Andrew: Perhaps my bandmates will now reconsider my proposal that the band be renamed, the Marjorie Taylor Greens, which they soundly rejected.(Yes, I know she has an “e” after the n.) Instead, we are now known as the New Skeptics, which would lead one to believe that we are all highly skeptical of her transformation into a purveyor of love, peace and good vibes. Nonetheless, our political discussion, sandwiched into the space between songs during our weekly rehearsal, allowed for the possibility that she, indeed, has had an awakening experience and will soon be breaking bread with AOC and Bernie.
If nothing else, my lifelong mantra, “It never ceases to amaze me that my amazement never ceases” has, once again, been confirmed.
As always, thanks for this thoughtful and insightful piece.
That is a stark raving brilliant band name, Robby. A bit risky of course, some folk perhaps missing the irony and thinking you supporters, but I doubt that would be a widespread view.

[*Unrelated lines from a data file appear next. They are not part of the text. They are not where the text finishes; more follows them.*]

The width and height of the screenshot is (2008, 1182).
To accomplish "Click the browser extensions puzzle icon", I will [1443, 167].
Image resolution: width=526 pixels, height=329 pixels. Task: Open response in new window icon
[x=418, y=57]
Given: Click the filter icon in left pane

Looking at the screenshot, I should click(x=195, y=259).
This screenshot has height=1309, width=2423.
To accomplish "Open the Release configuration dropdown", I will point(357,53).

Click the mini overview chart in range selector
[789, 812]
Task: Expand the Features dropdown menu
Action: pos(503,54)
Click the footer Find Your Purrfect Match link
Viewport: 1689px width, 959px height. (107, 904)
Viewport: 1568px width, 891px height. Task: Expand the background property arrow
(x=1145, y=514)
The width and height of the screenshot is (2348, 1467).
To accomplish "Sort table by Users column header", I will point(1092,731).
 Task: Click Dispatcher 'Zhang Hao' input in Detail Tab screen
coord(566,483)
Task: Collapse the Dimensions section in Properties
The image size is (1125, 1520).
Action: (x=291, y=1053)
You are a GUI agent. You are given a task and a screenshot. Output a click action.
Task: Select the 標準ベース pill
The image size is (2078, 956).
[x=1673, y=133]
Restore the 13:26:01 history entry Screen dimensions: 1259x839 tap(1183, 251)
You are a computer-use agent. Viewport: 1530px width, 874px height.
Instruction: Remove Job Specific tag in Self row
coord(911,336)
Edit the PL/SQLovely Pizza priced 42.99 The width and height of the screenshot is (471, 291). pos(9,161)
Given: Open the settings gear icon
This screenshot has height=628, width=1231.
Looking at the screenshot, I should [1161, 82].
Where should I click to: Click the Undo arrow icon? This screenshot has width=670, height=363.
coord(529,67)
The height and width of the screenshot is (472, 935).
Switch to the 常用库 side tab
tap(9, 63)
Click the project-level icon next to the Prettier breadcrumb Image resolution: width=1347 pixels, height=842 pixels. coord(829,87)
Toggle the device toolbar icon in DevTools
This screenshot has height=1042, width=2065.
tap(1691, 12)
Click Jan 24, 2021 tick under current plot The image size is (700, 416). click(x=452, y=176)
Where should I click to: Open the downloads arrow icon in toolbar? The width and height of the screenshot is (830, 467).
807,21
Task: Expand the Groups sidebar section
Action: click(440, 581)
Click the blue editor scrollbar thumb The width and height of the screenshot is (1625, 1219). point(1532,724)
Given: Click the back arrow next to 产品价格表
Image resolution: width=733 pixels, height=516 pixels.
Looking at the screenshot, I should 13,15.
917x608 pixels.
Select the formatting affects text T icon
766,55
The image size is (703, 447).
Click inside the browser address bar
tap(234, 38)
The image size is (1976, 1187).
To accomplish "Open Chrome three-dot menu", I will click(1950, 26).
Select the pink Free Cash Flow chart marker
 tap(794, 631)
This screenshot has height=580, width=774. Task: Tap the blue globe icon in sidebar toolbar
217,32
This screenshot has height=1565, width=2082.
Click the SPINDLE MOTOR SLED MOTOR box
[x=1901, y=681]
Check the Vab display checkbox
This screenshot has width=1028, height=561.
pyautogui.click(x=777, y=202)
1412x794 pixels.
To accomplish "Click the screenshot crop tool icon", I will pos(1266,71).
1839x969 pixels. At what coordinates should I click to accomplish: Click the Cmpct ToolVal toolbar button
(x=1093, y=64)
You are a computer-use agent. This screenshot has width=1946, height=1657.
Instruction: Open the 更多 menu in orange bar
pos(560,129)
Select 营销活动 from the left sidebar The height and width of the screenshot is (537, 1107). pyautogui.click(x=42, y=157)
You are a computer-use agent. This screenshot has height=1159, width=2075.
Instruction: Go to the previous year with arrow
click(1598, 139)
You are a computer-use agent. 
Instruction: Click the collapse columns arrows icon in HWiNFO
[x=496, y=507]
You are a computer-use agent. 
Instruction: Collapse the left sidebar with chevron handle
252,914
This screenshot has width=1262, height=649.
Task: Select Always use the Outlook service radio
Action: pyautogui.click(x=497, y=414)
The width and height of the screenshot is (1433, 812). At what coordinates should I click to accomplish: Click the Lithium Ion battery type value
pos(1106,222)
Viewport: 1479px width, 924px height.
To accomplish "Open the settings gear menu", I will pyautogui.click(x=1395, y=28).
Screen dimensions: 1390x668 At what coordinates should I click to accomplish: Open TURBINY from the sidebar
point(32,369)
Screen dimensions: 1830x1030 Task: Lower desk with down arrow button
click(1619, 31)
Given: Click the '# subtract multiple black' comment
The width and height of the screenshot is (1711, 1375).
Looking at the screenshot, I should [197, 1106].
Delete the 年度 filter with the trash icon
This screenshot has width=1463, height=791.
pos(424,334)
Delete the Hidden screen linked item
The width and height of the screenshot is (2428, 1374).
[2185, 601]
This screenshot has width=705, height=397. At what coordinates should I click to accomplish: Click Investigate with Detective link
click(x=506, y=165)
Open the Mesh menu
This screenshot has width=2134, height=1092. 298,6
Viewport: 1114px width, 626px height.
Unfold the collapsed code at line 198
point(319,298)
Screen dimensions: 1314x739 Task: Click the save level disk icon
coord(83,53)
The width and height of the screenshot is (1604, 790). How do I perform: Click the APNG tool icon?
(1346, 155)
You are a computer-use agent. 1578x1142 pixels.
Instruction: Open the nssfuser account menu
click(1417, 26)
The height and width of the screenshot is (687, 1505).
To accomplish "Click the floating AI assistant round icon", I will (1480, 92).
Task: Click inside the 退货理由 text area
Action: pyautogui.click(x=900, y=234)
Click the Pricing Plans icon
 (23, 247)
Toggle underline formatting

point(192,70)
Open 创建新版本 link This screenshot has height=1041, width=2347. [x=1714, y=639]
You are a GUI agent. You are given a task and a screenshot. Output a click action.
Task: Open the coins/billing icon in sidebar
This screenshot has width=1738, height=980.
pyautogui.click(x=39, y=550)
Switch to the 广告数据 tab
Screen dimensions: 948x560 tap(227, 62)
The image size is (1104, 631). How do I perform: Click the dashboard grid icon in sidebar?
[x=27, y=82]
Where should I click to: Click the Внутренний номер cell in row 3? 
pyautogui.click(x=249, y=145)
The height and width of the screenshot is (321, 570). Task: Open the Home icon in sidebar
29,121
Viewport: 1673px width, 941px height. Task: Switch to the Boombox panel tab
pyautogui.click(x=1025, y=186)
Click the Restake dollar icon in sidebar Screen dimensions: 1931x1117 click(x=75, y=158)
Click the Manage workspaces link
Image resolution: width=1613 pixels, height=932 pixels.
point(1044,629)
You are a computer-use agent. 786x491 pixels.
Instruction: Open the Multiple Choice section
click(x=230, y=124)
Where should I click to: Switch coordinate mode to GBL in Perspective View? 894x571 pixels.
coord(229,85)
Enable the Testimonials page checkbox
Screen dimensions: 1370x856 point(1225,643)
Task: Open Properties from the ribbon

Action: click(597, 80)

No, it’s not as transgressive as “Dead Kennedys,” but dandy just the same—and ever so topical. (I doubt she’s disappearing from the American scene anytime soon.) And think of the fun and exposure you could glean inviting her to one of your concerts, in a kind of ultimate, bipartisan, “Singing Across the Aisle.” She’s not without a sense of humor—I bet she’d come! “The New Skeptics?” That’s a religious movement (more like “areligious,” actually), not a band name!
Thanks for checking in here—always good to gab with you, whatever the venue.
Hi Robby, Hey, with so much ass kissing going on today, maybe you should rename the band in honor of our good friend, RIP, Sledge Jensens band THE VANILLA HEMORROIDS.